Pressed by the White House to adopt a sustainable source of funding for myriad infrastructure programs, top Democrats continue to endorse Biden’s call to increase the corporate tax rate from 21% to 28%. Republicans, however, push back on such a proposal, pointing instead to a broader portfolio associated with fees on transportation modes.

Biden, who unveiled the $2.25 trillion American Jobs Plan backed primarily by raising the corporate tax rate, said he will refuse inaction from Congress on infrastructure policy. Both the White House and Democratic leaders in Congress note recent studies that have determined significant aspects of the country’s mobility grid and freight networks would benefit from major upgrades.

“The fact is, the infrastructure tab has been growing for decades due to Congress’ negligence and corporations failing to pitch in fairly,” said Finance Committee Chairman Ron Wyden (D-Ore.) during a hearing on May 18. “I’m not going to tell a rancher in eastern Oregon or a home health aide on the coast that they’ve got to make up the shortfall. Working people driving long distances are willing to pay their fair share; they’ve been doing so every time they pull up to the pump. They aren’t going to support immunizing mega-corporations from paying anything at all.”

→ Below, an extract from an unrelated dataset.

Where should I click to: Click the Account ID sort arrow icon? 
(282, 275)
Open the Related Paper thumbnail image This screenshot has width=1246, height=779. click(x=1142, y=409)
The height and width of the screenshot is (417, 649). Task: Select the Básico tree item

“We have the opportunity to make smart investments that create good jobs, protect against costly environmental disasters and fortify our economy,” said Rep. Richard Neal (D-Mass.), chairman of the Ways and Means Committee, during a hearing the following day. “Under the leadership of President Biden, we again have the opportunity to propel our country forward, by not only updating outdated infrastructure networks, but also with investments in reducing carbon emissions and actions to mitigate the threat of climate change.”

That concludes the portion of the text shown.